» **GOAL**
Scale up the listing in the stretch from the line containing "1148x646 pixels. How do I perform: Select the word" through the line containing "click(136, 108)": write only those lines out again, requests included, multiplying each answer coordinate by 2.3 and rounding to whole numbers, with halves rounded up. Leave the pictures out.

☆ ☆ ☆ ☆

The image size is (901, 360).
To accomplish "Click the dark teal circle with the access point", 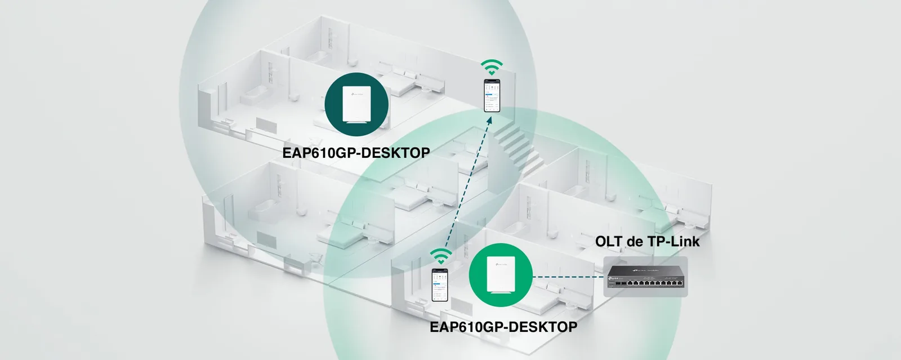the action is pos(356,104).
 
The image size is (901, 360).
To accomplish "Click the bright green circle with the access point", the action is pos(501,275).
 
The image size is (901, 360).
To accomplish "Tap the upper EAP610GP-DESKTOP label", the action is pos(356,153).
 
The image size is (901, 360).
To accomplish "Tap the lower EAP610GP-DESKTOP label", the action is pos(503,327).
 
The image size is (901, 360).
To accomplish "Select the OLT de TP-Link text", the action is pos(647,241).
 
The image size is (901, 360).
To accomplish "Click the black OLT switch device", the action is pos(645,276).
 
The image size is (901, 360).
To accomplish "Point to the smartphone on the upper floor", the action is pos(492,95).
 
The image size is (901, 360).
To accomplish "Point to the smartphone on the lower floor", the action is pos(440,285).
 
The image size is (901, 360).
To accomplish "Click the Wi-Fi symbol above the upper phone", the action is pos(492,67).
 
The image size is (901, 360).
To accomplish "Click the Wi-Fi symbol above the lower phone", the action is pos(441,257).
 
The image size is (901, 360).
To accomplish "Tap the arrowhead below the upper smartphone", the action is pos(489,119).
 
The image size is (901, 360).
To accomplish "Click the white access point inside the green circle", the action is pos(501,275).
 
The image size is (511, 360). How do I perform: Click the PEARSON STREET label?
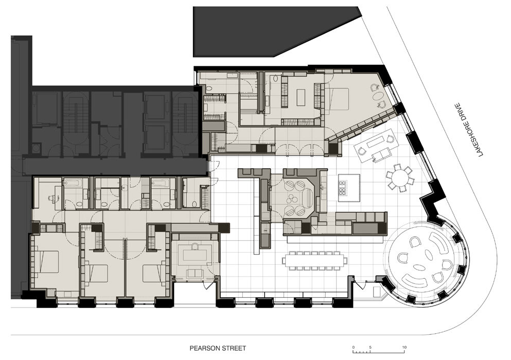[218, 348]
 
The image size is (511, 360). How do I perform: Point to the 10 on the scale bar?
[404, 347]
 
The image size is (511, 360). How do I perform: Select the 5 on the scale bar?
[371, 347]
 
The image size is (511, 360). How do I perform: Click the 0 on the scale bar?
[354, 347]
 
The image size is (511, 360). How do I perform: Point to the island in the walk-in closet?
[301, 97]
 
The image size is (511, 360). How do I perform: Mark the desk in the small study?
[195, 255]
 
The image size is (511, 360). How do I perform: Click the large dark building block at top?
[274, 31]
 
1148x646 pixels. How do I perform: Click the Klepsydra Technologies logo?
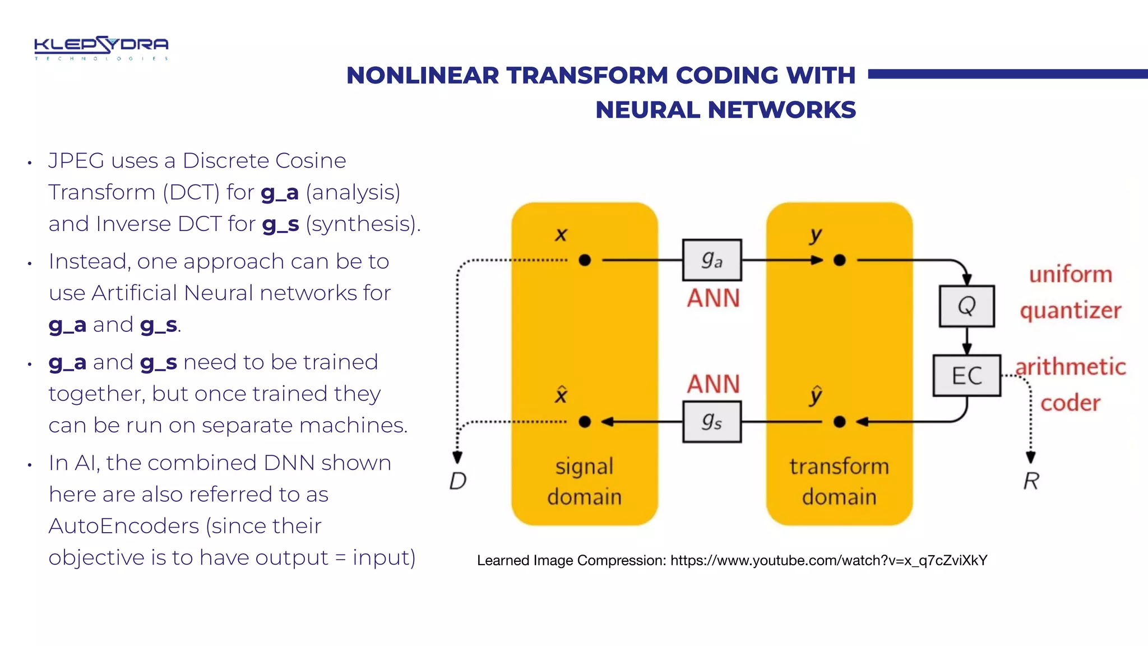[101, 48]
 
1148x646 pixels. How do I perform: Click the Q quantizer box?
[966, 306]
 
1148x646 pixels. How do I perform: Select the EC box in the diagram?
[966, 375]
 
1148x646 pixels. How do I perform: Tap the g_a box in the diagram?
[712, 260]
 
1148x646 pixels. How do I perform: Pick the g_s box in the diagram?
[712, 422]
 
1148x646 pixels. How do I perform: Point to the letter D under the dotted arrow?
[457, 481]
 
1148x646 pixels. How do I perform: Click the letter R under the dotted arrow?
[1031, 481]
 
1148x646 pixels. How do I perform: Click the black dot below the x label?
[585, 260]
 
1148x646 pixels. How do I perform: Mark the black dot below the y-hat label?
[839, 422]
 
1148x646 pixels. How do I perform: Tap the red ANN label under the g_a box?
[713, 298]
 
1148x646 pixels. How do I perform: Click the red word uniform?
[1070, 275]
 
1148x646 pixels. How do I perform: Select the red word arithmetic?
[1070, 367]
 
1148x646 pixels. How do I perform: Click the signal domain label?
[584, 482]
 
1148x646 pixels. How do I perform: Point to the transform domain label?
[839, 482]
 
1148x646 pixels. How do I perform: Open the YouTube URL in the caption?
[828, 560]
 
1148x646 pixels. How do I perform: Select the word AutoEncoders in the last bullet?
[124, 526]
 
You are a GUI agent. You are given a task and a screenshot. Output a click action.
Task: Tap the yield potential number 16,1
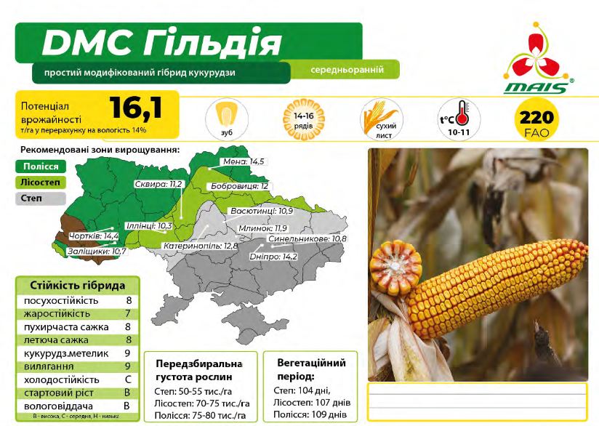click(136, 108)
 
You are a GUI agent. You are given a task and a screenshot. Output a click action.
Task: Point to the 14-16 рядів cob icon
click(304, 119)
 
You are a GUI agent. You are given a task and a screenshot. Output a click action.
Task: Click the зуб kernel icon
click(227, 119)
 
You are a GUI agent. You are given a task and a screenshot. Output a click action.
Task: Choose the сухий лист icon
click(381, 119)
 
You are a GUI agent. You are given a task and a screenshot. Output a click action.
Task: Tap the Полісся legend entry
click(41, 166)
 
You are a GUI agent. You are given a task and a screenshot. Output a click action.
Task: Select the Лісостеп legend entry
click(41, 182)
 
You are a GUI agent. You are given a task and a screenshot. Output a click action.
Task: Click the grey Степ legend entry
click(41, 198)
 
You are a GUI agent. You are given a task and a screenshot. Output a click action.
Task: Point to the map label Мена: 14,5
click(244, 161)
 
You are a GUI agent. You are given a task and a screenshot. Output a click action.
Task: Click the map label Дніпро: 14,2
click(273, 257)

☆ ☆ ☆ ☆

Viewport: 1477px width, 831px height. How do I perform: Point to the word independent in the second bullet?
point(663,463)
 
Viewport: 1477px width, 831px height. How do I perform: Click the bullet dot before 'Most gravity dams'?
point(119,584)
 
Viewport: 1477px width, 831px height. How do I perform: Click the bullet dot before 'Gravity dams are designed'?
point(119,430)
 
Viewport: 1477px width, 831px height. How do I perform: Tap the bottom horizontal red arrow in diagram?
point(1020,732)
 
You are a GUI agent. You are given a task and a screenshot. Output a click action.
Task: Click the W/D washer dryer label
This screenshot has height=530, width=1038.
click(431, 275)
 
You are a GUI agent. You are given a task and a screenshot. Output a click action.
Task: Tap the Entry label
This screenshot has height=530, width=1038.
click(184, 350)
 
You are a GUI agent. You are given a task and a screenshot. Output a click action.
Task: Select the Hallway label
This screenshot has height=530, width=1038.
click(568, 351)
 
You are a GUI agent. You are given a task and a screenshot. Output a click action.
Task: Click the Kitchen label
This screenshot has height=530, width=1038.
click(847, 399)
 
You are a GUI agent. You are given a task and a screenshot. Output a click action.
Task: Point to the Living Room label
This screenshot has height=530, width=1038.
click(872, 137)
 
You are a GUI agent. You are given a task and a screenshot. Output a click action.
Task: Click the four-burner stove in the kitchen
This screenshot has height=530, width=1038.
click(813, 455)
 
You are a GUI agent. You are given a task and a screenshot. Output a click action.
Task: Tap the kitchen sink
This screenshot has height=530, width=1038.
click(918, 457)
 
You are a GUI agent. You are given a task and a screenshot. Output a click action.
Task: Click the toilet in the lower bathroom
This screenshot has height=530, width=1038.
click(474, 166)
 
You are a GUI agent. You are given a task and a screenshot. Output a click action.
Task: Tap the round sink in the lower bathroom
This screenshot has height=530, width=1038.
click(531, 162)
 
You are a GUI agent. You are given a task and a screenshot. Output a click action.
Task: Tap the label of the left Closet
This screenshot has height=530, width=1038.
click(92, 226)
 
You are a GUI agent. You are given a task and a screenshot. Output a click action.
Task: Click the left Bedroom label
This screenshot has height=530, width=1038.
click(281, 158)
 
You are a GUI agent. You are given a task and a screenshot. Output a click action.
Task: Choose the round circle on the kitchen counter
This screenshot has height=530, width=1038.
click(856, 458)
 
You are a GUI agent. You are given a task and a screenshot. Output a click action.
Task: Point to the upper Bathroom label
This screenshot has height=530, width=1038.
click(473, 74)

☆ ☆ ☆ ☆

» **REPLY TO THE EXERCISE**
1148x646 pixels. How do I perform: Select the word AutoEncoders in the last bullet?
[285, 1210]
 
You are a GUI agent. You are given a task and a screenshot. Output a click action.
Task: Tap the yield potential number 16,1
click(313, 248)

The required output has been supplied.